**RECORD SET:**
START

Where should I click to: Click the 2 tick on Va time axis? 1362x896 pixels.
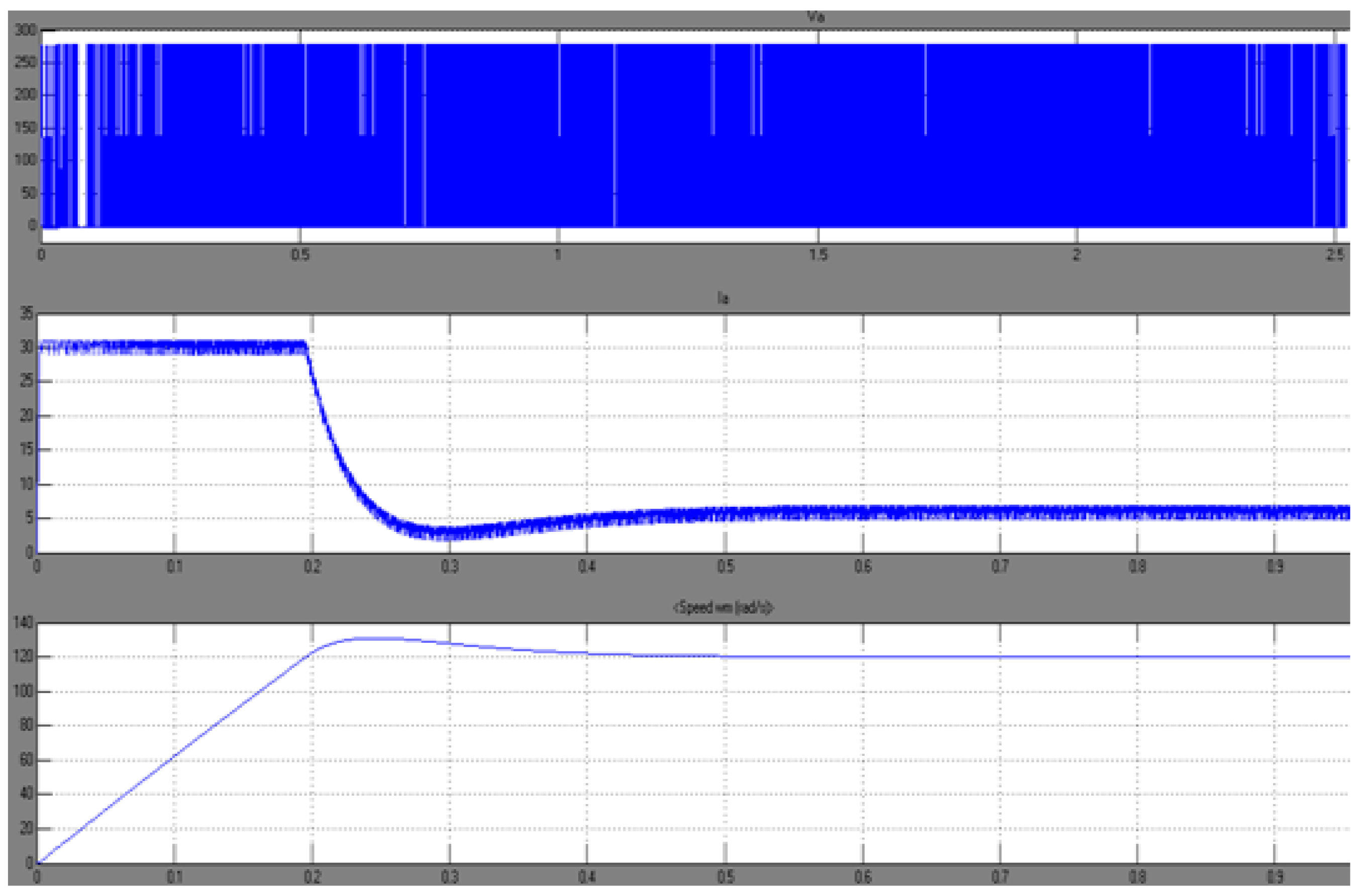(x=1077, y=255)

END
START

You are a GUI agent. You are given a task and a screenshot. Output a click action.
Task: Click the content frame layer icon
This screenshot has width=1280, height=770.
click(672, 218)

END

Edit the rows from the line containing "Where should I" down to the line containing "(x=1077, y=255)", replacing "time axis" with "timeline" and changing nothing else. Leave the pictures out of your answer.

**SOLUTION TO THE PROBLEM:**
Where should I click to: Click the 2 tick on Va timeline? 1362x896 pixels.
(x=1077, y=255)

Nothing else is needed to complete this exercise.